> TASK ITEM: Starting at the line that contains "Task: Click the icon beside 商标详情", quote every line through the end of the entries, word for word, skipping the pictures.

> Records excerpted from a collection:
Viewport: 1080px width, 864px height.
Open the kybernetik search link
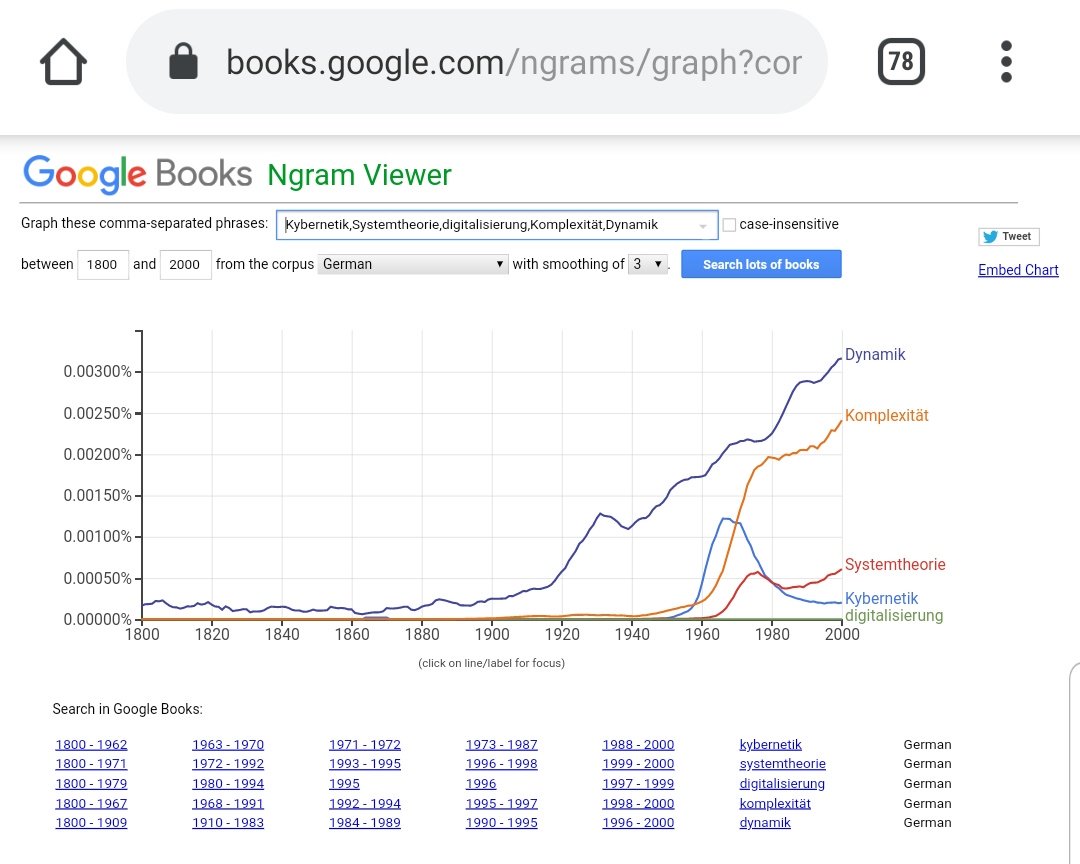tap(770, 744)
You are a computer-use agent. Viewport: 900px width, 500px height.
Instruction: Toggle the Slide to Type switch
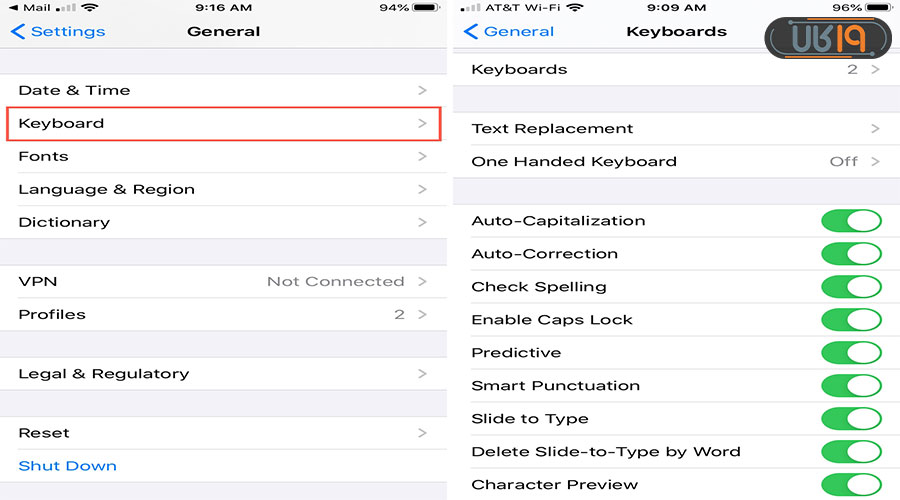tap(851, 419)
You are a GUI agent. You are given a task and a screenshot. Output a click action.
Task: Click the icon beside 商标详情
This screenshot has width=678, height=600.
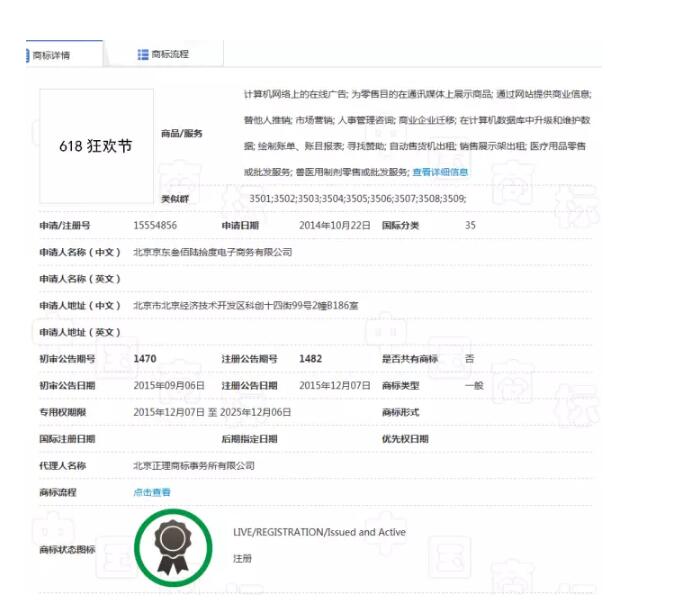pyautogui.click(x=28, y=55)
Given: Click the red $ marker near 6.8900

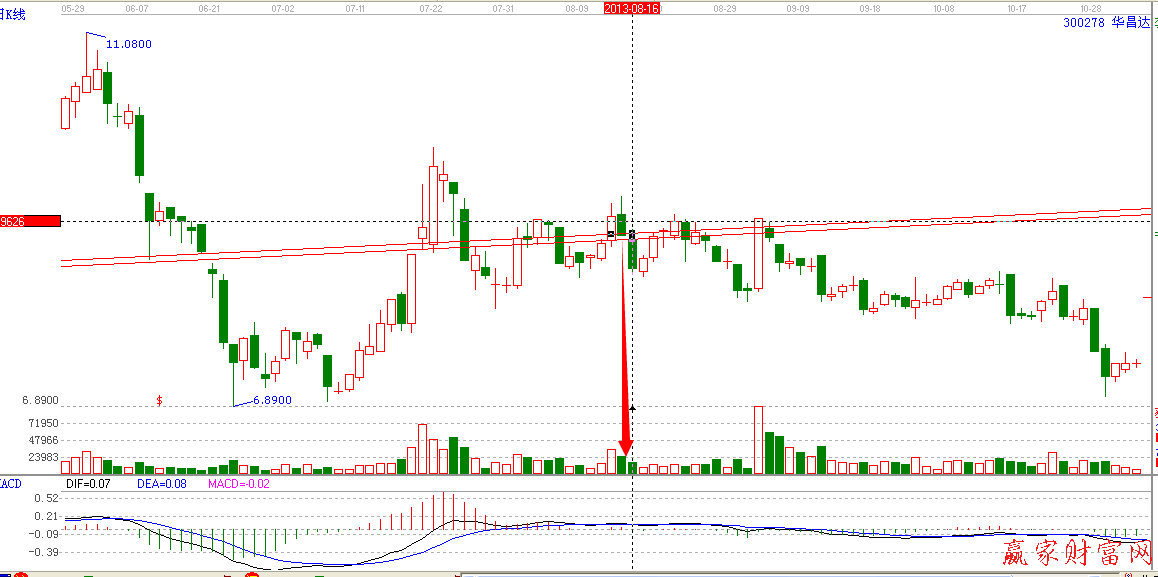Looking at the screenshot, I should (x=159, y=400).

> OUTPUT OF THE EXERCISE:
Task: Click the icon beside 商标详情
This screenshot has width=678, height=600.
pyautogui.click(x=28, y=55)
Given: Click the red $ marker near 6.8900

Looking at the screenshot, I should (x=159, y=400).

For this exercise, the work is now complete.